The experimental results are in agreement with our previous experiments that revealed poor accuracies when trying to identify whether a handwritten text in capital letters was performed by a male or a female [19, 20] in two cases: using automatic classification and using human expert classification too. We reported an identification rate of up to 70%, which can be considered low as it is a two-class problem (flipping a coin the accuracy would be 50%). This is in agreement with the fact that few differences appear in time in-air and on-surface in this task.

The main conclusions of this work are that:

  • No significant differences have been found in handwritten tasks of healthy users related to gender except for time on-surface in cursive letters text and numbers.

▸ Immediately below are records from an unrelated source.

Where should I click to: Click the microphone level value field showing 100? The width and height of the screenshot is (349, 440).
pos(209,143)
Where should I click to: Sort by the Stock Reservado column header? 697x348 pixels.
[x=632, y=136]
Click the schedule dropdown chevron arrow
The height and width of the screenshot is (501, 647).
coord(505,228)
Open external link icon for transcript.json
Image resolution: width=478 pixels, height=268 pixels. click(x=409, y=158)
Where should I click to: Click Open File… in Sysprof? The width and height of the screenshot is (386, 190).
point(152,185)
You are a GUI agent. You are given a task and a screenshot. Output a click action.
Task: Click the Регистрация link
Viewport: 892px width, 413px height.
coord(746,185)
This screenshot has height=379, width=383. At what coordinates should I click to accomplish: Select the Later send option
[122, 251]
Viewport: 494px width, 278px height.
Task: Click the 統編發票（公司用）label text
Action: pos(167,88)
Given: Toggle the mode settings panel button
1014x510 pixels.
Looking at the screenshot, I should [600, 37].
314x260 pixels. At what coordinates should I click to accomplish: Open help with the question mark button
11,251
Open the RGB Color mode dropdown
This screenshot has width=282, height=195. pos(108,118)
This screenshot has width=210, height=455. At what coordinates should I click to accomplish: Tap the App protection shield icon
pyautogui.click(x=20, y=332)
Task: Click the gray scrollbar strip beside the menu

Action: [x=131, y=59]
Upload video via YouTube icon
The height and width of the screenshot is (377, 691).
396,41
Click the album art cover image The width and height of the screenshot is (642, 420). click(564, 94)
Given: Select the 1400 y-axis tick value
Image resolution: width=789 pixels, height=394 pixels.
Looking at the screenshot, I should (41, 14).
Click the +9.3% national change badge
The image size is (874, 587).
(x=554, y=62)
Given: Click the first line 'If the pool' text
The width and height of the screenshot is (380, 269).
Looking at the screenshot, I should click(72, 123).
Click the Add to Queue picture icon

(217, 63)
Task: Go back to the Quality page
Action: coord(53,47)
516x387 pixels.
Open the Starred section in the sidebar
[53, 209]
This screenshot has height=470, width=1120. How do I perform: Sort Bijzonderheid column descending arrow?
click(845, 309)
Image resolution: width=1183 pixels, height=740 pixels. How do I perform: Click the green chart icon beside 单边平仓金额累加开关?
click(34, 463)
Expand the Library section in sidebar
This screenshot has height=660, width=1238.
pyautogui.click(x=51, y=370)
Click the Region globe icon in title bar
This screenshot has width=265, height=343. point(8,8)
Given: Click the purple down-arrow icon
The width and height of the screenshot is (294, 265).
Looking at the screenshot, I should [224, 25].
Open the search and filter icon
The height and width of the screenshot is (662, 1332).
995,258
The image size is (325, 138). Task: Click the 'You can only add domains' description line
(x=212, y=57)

  • Significant differences exist in the signatures of males and females. Worth to mention that probably this will not be generalizable to signers of other languages. The database was acquired in Spain, and most of the signatures in Spain tend to be legible (they normally include the name and surname). According to [21], this is the case for around 50% of signatures contained in the MCYT database [22].

  • High correlations exist on some features extracted from different handwritten tasks (text in cursive letters, capital letters, and numeric digits). The signature exhibits lower correlations with other tasks. This may be because handwriting has been deeply modified by education and the signature has been more freely decided by each user.